I provvedimenti delle Asl sono tardivi?

“Certo, le Asl – risponde Magi – sono in ritardo, perché la legge ha concesso ai vari Ordini professionali 3 giorni per inviare gli elenchi degli iscritti. Noi li abbiamo inviati a fine marzo alla Regione, che ha verificato sull’anagrafe vaccinale quelli non in regola con l’obbligo. Da allora sono passati 6 mesi e solo l’Asl di Viterbo finora ci ha inviato la delibera di sospensione, che peraltro riguarda un solo medico. Io penso che nel Lazio non siano più di 30-40 medici, ma non ho dati ufficiali proprio perché le Asl ancora non ci comunicano nulla”.

Neanche sui medici liberi professionisti?
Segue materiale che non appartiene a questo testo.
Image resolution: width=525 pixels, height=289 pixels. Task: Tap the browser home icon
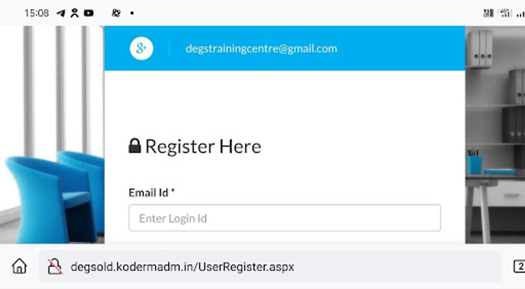coord(19,266)
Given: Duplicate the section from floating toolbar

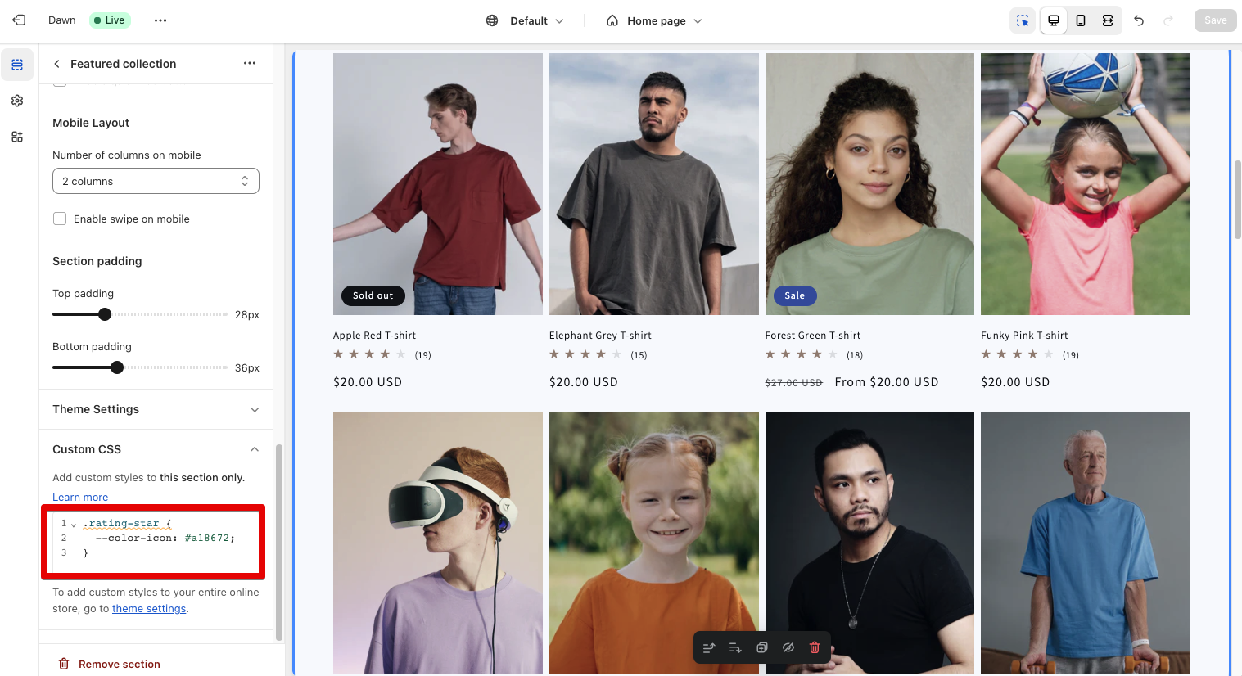Looking at the screenshot, I should pyautogui.click(x=761, y=647).
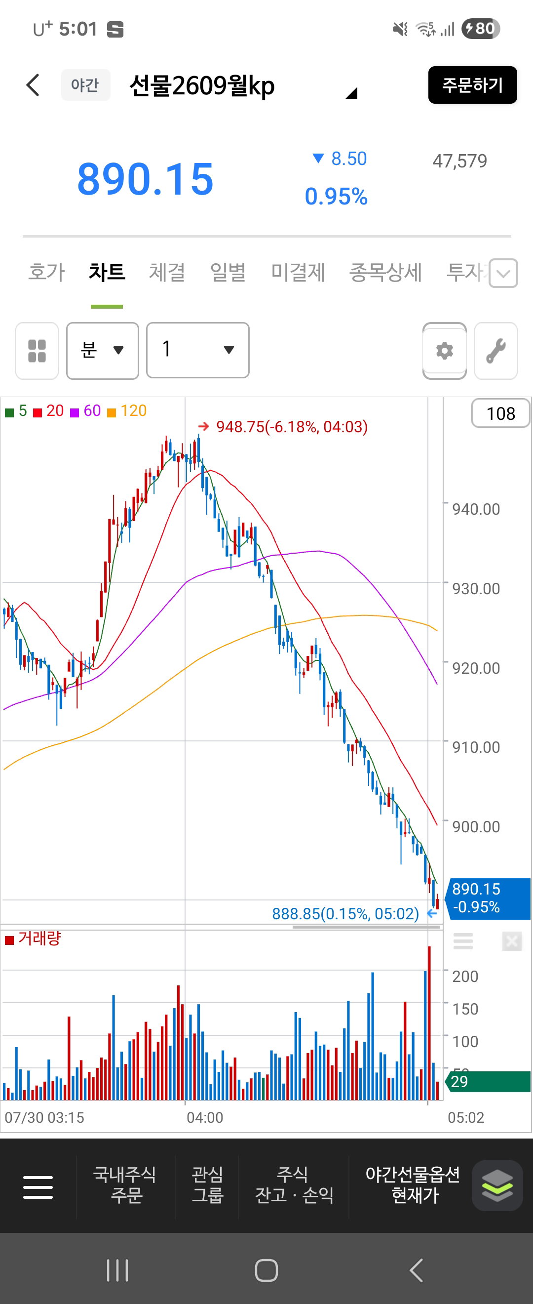This screenshot has height=1304, width=533.
Task: Switch to the 호가 tab
Action: click(47, 272)
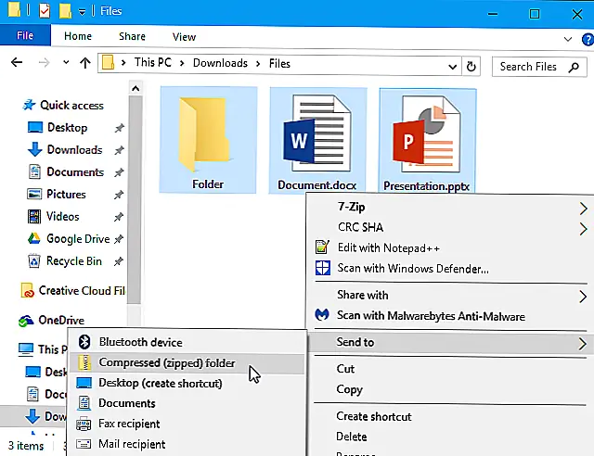
Task: Open the address bar history dropdown
Action: tap(454, 65)
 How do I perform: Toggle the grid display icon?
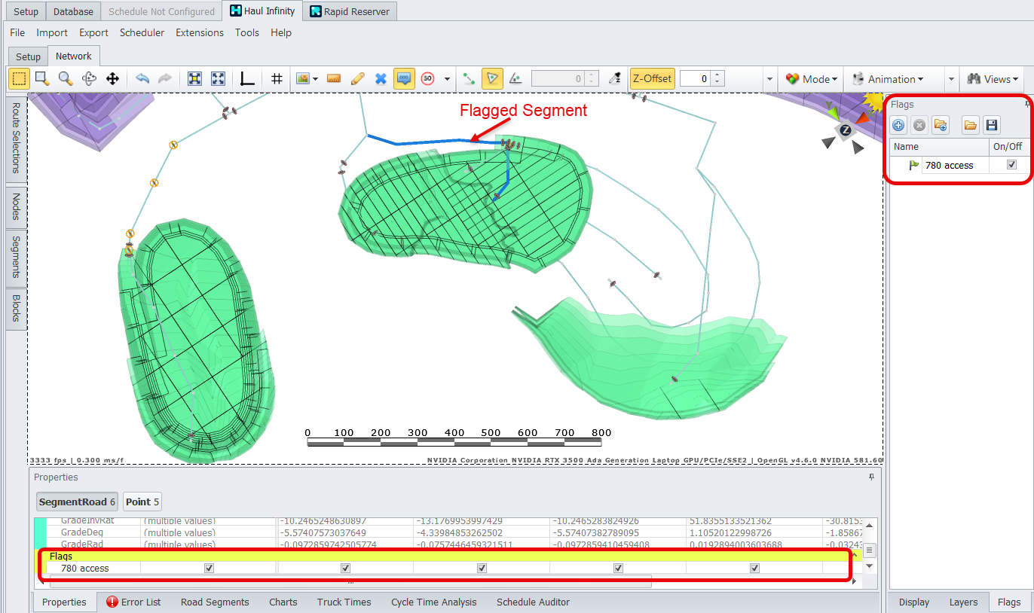point(277,78)
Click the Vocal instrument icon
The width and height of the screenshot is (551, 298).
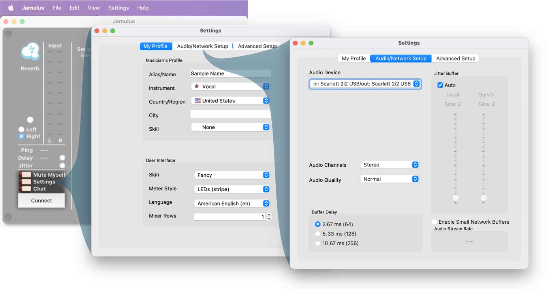(197, 87)
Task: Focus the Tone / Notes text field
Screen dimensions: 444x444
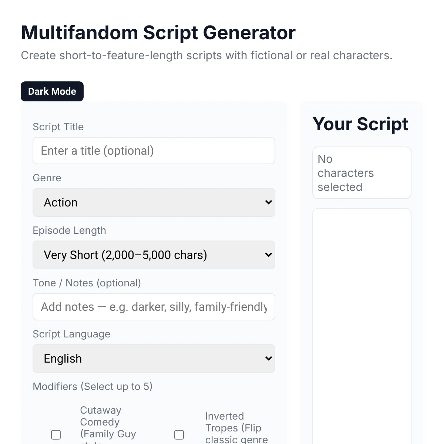Action: 154,307
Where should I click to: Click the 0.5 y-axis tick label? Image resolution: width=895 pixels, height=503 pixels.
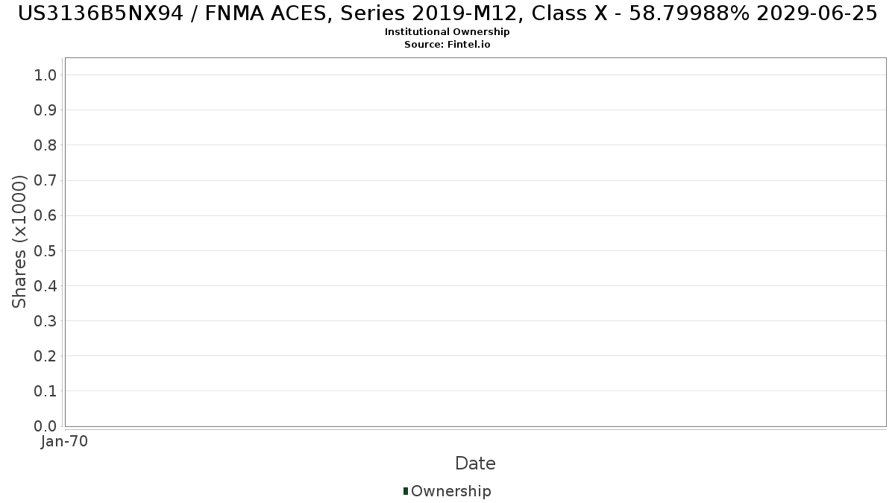[45, 250]
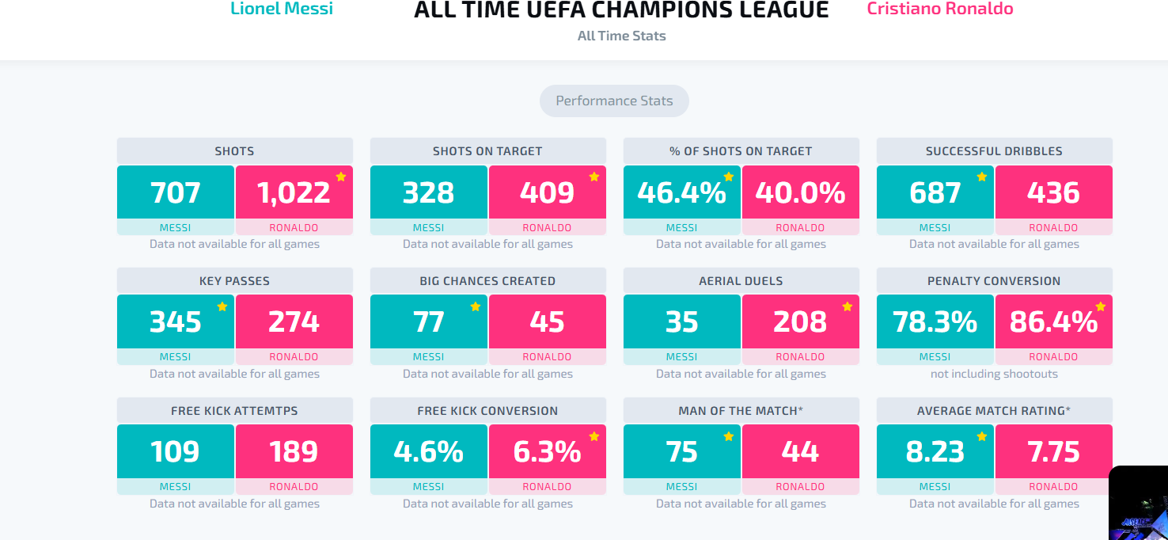Viewport: 1168px width, 540px height.
Task: Click Messi's teal 707 shots tile
Action: click(176, 192)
“No, ma anche per loro è l’Asl di competenza (dov’è lo studio o dove risiede il medico) a dover deliberare la sospensione ed inviarla all’Ordine che ne prende atto, però salvo ricorsi. Perché ogni nostra sentenza è impugnabile davanti alla Commissione esercenti professioni sanitarie, che però deve ancora essere nominata dal Ministero, Vanificando cosi anche le nostre azioni disciplinari relative ai cosiddetti medici no-vax: nei 3 casi affrontati finora, infatti, hanno subito fatto ricorso sospendendo di fatto la sospensione perché siamo in attesa di questa benedetta commissione”.

Secondo il report del commissario Figliuolo nel Lazio la prima dose del vaccino è stata inoculata al “100% degli operatori sanitari”: i sospesi non sono stati conteggiati?

“Non saprei. Però posso dire che i dati delle diverse amministrazioni non sono condivisi. Faccio un esempio: ci hanno segnalato un medico romano come non vaccinato mentre in realtà lo era, ma la somministrazione risultava solo dov’è stata fatta, ossia nell’ospedale fiorentino dove il medico lavora”.